» **EXERCISE GOAL**: Reproduce exactly the lines beginning with the line that contains "Click the divider" and ending at the final line of the material below.

» **THE RECORDS**:

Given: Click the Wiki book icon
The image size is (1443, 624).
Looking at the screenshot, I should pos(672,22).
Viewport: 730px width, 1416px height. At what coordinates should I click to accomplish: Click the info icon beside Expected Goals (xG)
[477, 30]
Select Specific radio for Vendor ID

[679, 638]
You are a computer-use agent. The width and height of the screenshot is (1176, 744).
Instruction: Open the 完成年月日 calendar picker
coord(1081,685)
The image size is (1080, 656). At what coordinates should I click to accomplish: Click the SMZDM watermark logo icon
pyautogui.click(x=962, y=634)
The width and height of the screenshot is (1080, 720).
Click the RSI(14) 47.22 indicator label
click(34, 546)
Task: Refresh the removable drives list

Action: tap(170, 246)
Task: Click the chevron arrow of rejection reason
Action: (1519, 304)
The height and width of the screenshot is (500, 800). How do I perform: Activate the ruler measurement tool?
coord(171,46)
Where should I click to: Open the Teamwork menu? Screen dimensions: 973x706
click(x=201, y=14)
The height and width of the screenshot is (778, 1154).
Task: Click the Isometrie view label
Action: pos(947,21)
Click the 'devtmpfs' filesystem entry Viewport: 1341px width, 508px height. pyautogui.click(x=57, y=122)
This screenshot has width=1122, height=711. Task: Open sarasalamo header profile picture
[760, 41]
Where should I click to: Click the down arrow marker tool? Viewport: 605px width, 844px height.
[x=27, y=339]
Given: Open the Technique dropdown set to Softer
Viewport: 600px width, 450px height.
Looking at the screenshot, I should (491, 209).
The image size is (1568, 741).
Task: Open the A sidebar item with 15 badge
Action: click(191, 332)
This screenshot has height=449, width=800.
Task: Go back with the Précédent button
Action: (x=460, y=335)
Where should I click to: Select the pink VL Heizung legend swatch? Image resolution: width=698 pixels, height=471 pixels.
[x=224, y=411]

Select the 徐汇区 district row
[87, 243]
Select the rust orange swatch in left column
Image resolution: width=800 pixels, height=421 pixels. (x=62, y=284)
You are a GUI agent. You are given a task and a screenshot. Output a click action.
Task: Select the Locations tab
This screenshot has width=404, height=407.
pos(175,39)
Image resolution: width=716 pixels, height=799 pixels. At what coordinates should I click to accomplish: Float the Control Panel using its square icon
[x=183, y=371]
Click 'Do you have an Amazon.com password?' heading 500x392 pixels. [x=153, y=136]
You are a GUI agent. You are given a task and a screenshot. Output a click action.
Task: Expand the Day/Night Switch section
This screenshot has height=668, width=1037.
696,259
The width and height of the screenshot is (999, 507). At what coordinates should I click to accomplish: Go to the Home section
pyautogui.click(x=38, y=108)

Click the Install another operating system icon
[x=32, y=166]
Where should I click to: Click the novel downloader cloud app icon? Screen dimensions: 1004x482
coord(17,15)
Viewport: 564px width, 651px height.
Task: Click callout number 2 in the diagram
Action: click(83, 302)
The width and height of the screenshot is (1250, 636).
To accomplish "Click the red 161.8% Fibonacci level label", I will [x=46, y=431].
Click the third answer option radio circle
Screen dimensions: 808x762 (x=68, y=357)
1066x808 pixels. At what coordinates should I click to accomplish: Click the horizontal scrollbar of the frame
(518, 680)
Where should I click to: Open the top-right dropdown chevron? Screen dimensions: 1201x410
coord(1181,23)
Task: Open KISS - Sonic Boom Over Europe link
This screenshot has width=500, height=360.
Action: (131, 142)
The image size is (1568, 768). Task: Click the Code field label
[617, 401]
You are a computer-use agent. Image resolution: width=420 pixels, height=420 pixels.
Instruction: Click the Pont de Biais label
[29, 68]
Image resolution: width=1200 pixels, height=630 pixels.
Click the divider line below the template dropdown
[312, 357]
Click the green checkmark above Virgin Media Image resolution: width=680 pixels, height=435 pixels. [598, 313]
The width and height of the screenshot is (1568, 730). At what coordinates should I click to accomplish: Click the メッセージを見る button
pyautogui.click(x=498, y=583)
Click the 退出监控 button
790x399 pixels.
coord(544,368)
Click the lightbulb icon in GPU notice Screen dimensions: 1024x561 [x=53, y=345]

» **SOLUTION TO THIS PROBLEM**:
Click the divider line below the template dropdown
[312, 357]
Click the green checkmark above Virgin Media Image resolution: width=680 pixels, height=435 pixels. [598, 313]
The width and height of the screenshot is (1568, 730). At what coordinates should I click to accomplish: Click the メッセージを見る button
pyautogui.click(x=498, y=583)
Click the 退出监控 button
790x399 pixels.
coord(544,368)
Click the lightbulb icon in GPU notice Screen dimensions: 1024x561 [x=53, y=345]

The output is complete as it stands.